Quand ça ne veut, pas, ça ne veut pas ! Alors que samedi dernier, Ambroisine Bré, souffrante, avait dû renoncer à chanter le rôle de Dorabella (elle s’est contentée de le mimer, une collègue appelée à la rescousse ayant assuré la partie vocale), les déboires se sont accumulés sur cette nouvelle production strasbourgeoise de Così fan tutte, contraignant l’équipe à annuler la représentation de ce mardi 19 avril. Annuler ? Pas tout à fait…

Désistements en cascades

Lorsqu’Alain Perroux paraît devant le rideau de scène avant que l’orchestre n’attaque  l’ouverture, on se dit qu’il va se contenter d’annoncer le forfait de la titulaire de Fiordiligi (Gemma Summerfield), ce dont les spectateurs qui avaient consulté le site de l’OnR étaient déjà informés. De fait, après Dorabella, c’est bel et bien Fiordiligi qui est tombée malade cette fois, en début de matinée, une pharyngite empêchant Gemma Summerfield d’interpréter (vocalement) le rôle-titre. Alain Perroux explique que l’OnR a cependant miraculeusement pu trouver une interprète qui tout à la fois connaissait le rôle de Fiordiligi et était disponible pour cette soirée du 19 avril. Il s’agit de Monika Buczkowska, actuellement en troupe à l’Opéra de Francfort où elle a d’ailleurs interprété ce même rôle lors de la présente saison. La perle rare ayant été trouvée à 13 heures seulement, il va de soi que Monika Buczkowska, arrivée à Strasbourg vers 16 heures, n’a nullement eu le temps de répéter : la soprano s’apprêtait donc à chanter sa partie depuis une loge, Gemma Summerfield devant mimer son rôle comme l’avait fait Ambroisine Bré trois jours plus tôt. C’était compter sans l’acharnement d’un destin particulièrement hostile : une heure environ avant le lever du rideau, c’est cette fois-ci l’interprète de Despina (Lauryna Bendžiūnaitė) qui déclarait forfait, victime d’un violent choc allergique ! N’était en jeu la santé des chanteuses, contraintes d’annuler malgré elles leur participation au spectacle, on serait tenté de dire que l’opéra de Mozart et Da Ponte aura rarement aussi  bien porté son titre ! Mais l’heure n’est pas à la plaisanterie, et nous souhaitons à Lauryna Bendžiūnaitė, Ambroisine Bré et Gemma Summerfield un  rétablissement aussi complet que rapide…
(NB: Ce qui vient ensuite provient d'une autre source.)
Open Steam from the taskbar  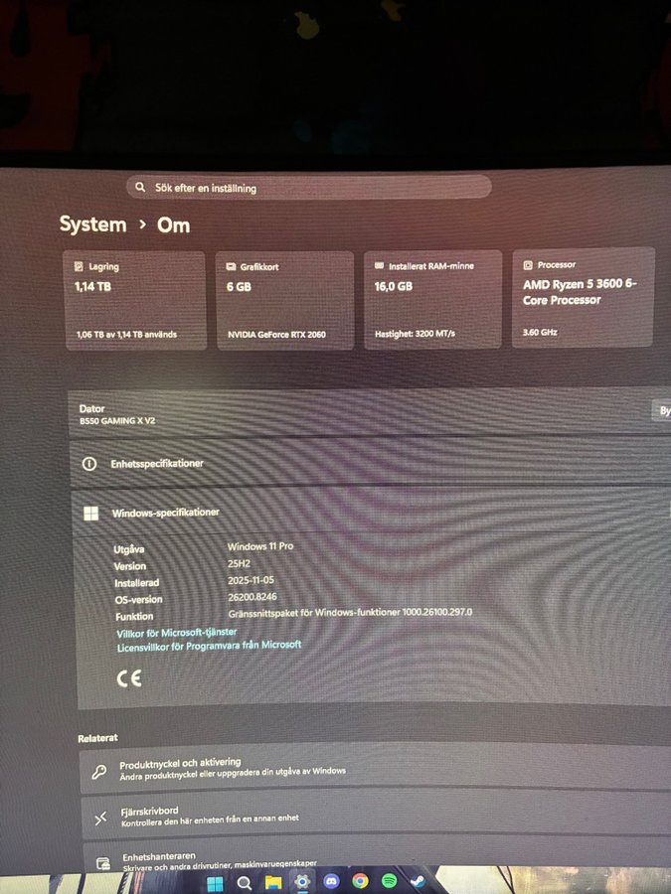tap(417, 880)

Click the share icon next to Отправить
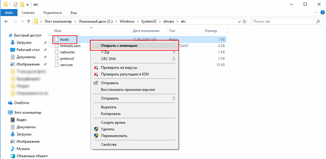coord(96,83)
© Opéra national du Rhin, D.R.

Jouer quand même !

Alain Perroux annonce donc que la soirée est annulée et que les spectateurs peuvent, au choix, se faire rembourser leur place ou assister à une autre représentation… avant de préciser que les artistes « valides » et l’orchestre tiennent malgré tout à offrir aux spectateurs quelques pages du chef-d’œuvre de Mozart ! C’est ainsi que le premier acte sera finalement donné avec mise en scène jusqu’au moment où Despina est censée faire son apparition (c’est-à-dire jusqu’au trio « Sova sia il vento »), avant que les quatre chanteurs principaux n’interprètent tous leur(s) air(s), en version de concert cette fois, la représentation s’achevant avec le duo Fiordiligi/Ferrando « Fra gli amplessi ». Nous savons gré aux musiciens et chanteurs d’avoir offert ce très beau cadeau au public, forcément déçu mais qui néanmoins a manifesté très chaleureusement sa reconnaissance envers les artistes !
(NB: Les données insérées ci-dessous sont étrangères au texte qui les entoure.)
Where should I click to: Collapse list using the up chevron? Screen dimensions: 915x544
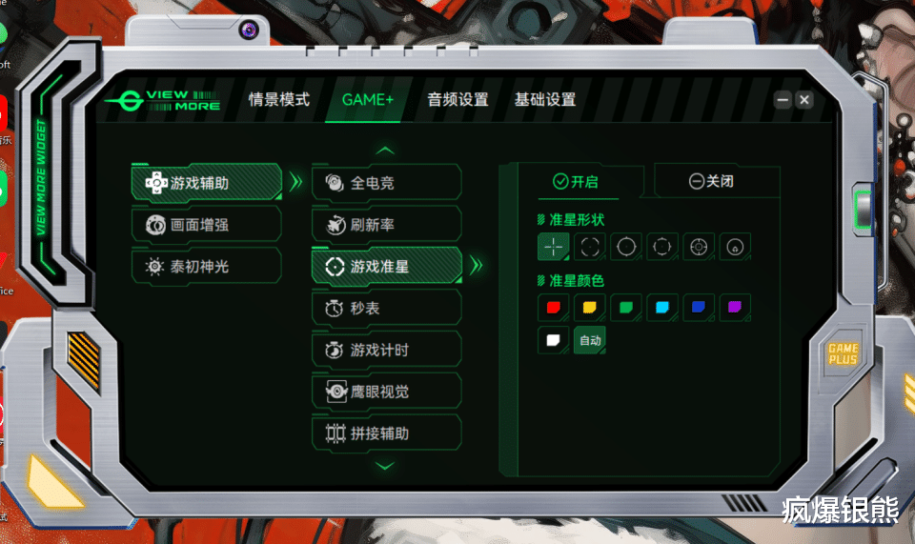point(385,151)
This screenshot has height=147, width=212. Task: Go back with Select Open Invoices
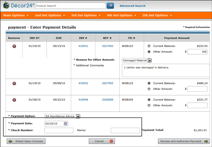(26, 141)
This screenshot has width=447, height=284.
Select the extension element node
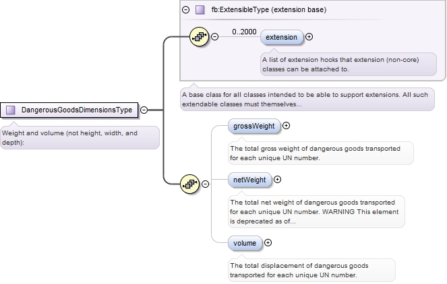(282, 37)
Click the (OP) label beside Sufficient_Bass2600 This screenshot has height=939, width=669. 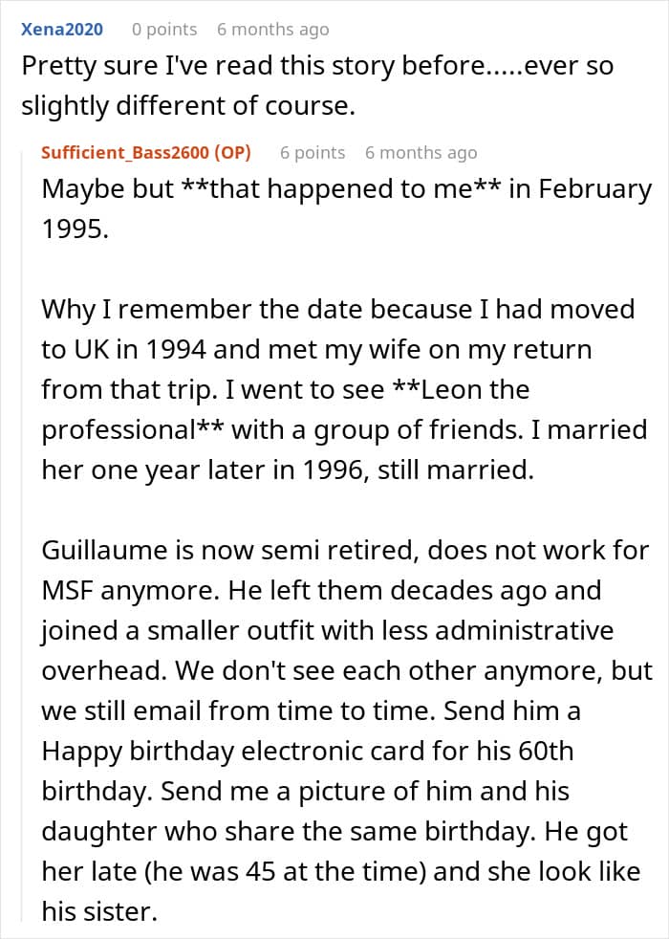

Nous nous garderons bien de porter quelque jugement que ce soit sur la mise en scène de David Hermann, que nous n’avons vue que de façon pour le moins… lacunaire ! Contentons-nous de remarquer que le spectacle, visiblement, ne fait pas le choix – comme trop souvent hélas – de l’indigence ou de la laideur (les costumes de Bettina Walter, les décors de Jo Schramm, les éclairages de Fabrice Kebour sont très séduisants à l’œil), et expliquons en quelques mots le concept du metteur en scène. L’action est transposée dans la première moitié du XXe siècle, qu’elle couvre presque intégralement : nous sommes dans l’immédiate avant première guerre mondiale lorsque le rideau se lève, et il se baissera, à la fin du second acte, à l’orée des années 50 (sans que les personnages aient pour autant vieilli physiquement). Si cette plongée au cœur de décennies particulièrement violentes et meurtrières confère à l’action une noirceur et un dramatisme étonnants (la mobilisation de Ferrando et Guglielmo, appelés à prendre part à la « Der des ders », est autrement plus glaçante que le départ convenu pour une guerre d’opérette qu’on nous donne habituellement à voir !), on peut se demander ce qu’il advient du pari proposé par Alfonso (faire changer les sentiments des deux femmes en l’espace d’une journée) dans une action dont la temporalité est à ce point étirée : s’il est pour le moins surprenant de changer complètement de sentiments au cours d’une seule journée, une telle métamorphose au bout de… quarante ans est nettement moins étonnante…  Mais encore une fois, pour nous prononcer, il aurait fallu voir le spectacle dans son intégralité !

Honneur aux braves !

Dans les conditions très particulières qui furent celles de cette soirée (les musiciens de l’orchestre découvraient presque en direct quels allaient être les morceaux interprétés au cours du concert !), chacun a fait de son mieux pour sauver ce qui pouvait l’être, et c’est finalement à une belle « version de concert d’extraits de Cosi  » que nous avons assisté.

© D.R.

On est déçu de n’avoir pu apprécier dans son ensemble la direction musicale de Duncan Ward, tant ce que nous avons entendu nous a fait bonne impression : l’ouverture est parfaite de vivacité et de nervosité, sans précipitation exagérée cependant, et fait entendre un très bel équilibre entre les différentes parties. Le caractère dramatique de sa lecture évite tout excès, et ménage comme il se doit de belles respirations au sein de la partition (« Soave sia il vento », « Un aura amorosa »,…). Reste à savoir quelle vision globale de l’œuvre le jeune chef anglais aurait dessinée s’il avait pu la diriger dans son intégralité…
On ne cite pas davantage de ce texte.